7, We have also examined the circumstantial evidence presented by the prosecution. We have noted that the occurrence took place on 15th August 2014 while the FIR was registered on 17th August 2014. Two empties of .303-bore rifle were taken into possession from the place of occurrence on the same date i.e. 17th August 2014. The appellant was arrested on 30th August 2014 whereafter a licenced .303-bore rifle was recovered on his pointation which was received by the firearm expert for analysis on 20th January 2015 together with 2-empties taken into possession from the spot. The report of FSL was positive; however, the same cannot be relied upon in view of the findings rendered in the case titled Sarfraz and another v. The State (2023 SCMR 670) wherein it was held that “sending the crime empties together with the weapon of offence is not a safe way to sustain conviction of the accused and it smacks of foul play on the part of the Investigating Officer simply for the reason that till recovery of weapon, he kept the empties with him for no justifiable reason”. Moreover, the appellant while recording statement under section 342 Cr.P.C also opted to be examined on Oath and have produced evidence in defence, however, inspite of cross-examination the prosecution has not been able to dislodge the statements of DW-1 and DW-2. It is a well-established principle that circumstantial evidence must form a complete chain, excluding every hypothesis other than the guilt of the accused. In the absence of direct or corroborative evidence, this Court finds the reliance on circumstantial evidence insufficient to establish guilt beyond a reasonable doubt.
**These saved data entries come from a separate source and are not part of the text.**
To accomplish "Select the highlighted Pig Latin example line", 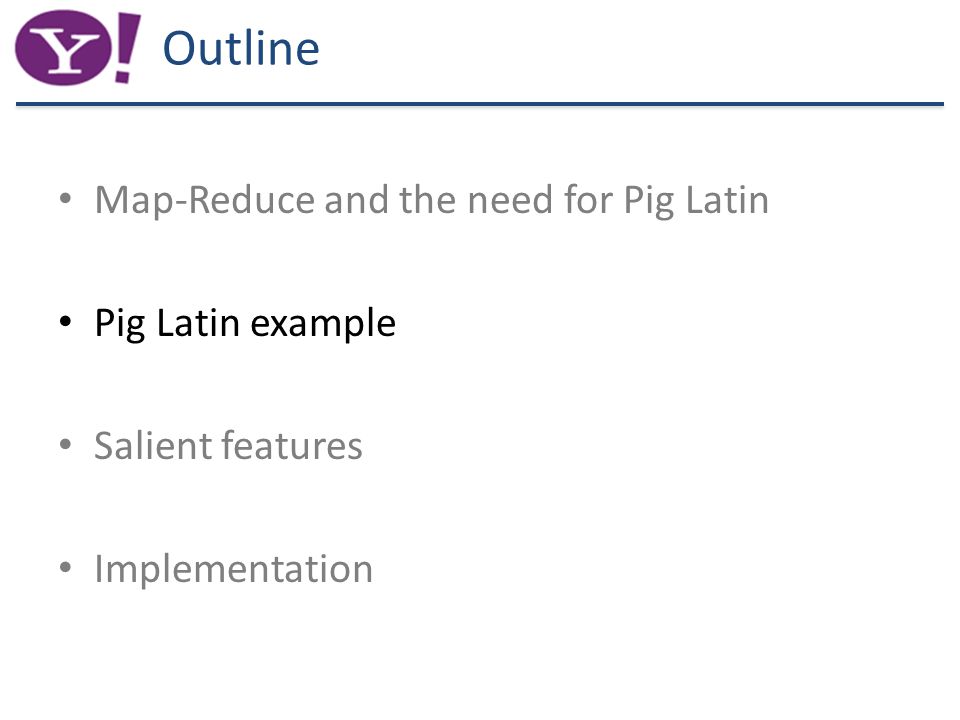I will tap(245, 323).
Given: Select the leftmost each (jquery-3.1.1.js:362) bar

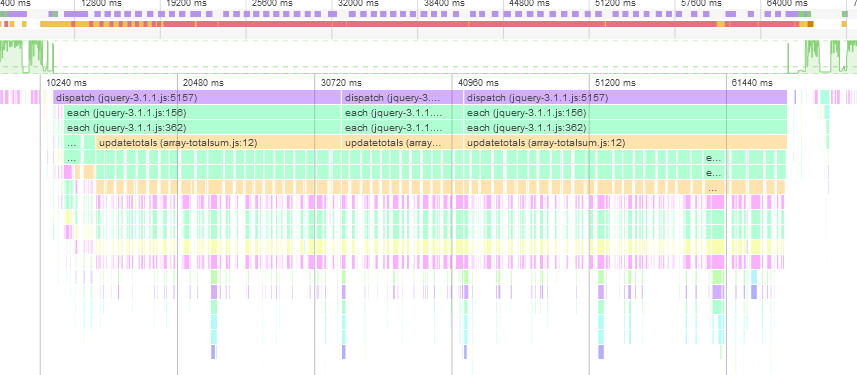Looking at the screenshot, I should [x=202, y=127].
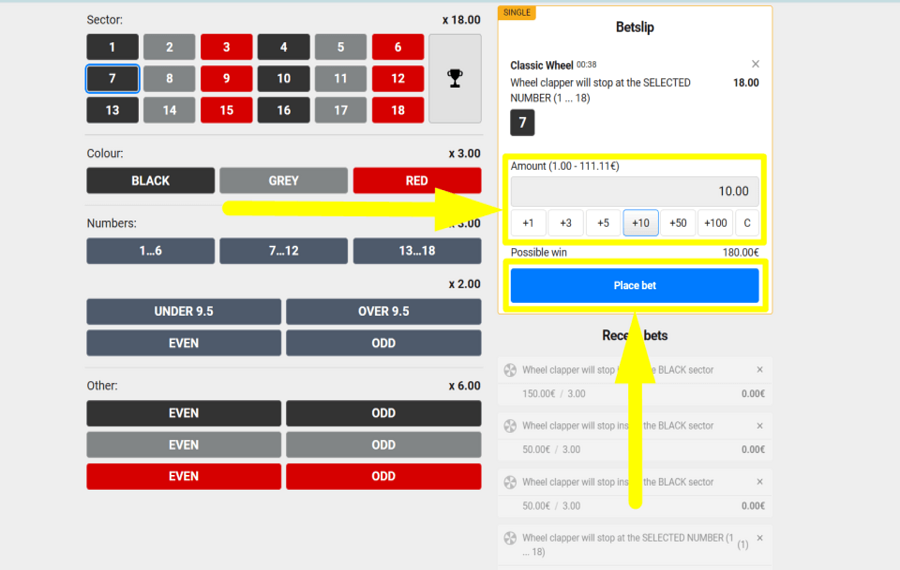The height and width of the screenshot is (570, 900).
Task: Remove the Classic Wheel bet from betslip
Action: [755, 64]
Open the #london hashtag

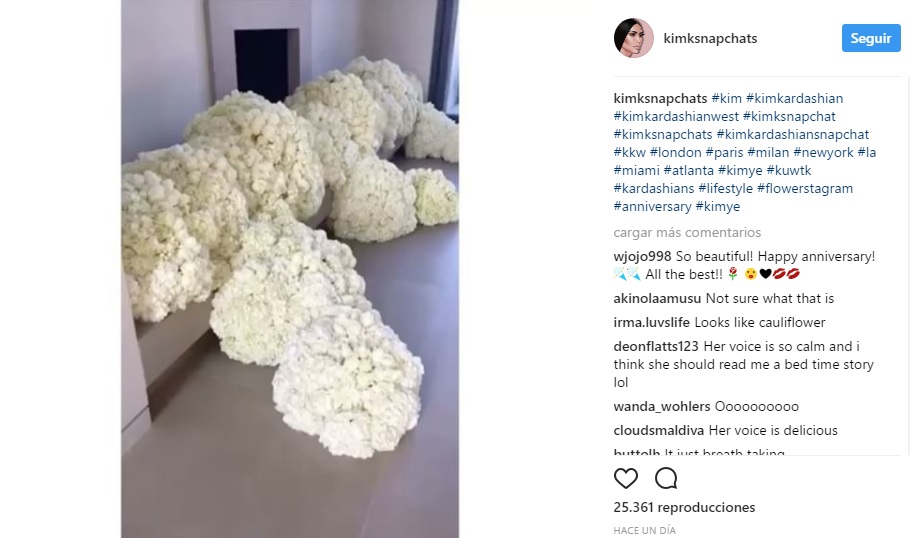coord(676,152)
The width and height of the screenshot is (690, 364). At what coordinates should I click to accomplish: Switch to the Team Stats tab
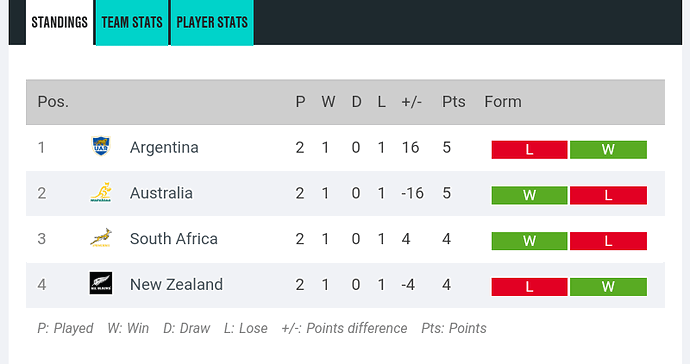point(132,22)
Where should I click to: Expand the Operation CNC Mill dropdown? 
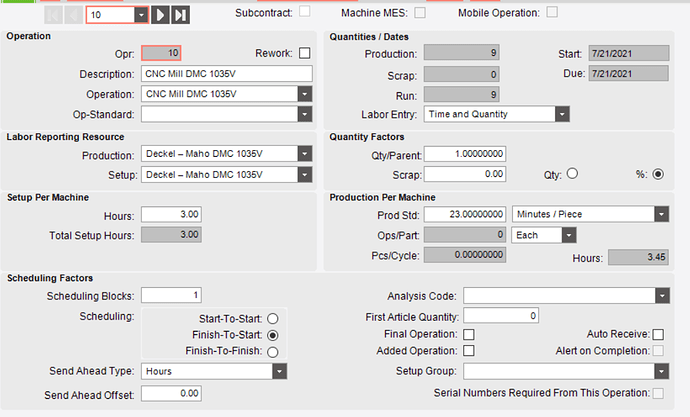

Her uncertainty regarding the identity of the perpetrator introduces a reasonable doubt, which is sufficient to entitle the accused/appellant to the benefit of doubt.
8. For what has been discussed above, we find merit in this appeal particularly on the ground that the retraction of a statement does not automatically equate to hostility and that this crucial point was not sufficiently addressed by the lower fora. Therefore, we allow this appeal and set-aside the impugned judgment. The appellant is acquitted of the charge and be set at liberty forthwith, if not required in any other case.
9. Above are the reasons for our short order of even date.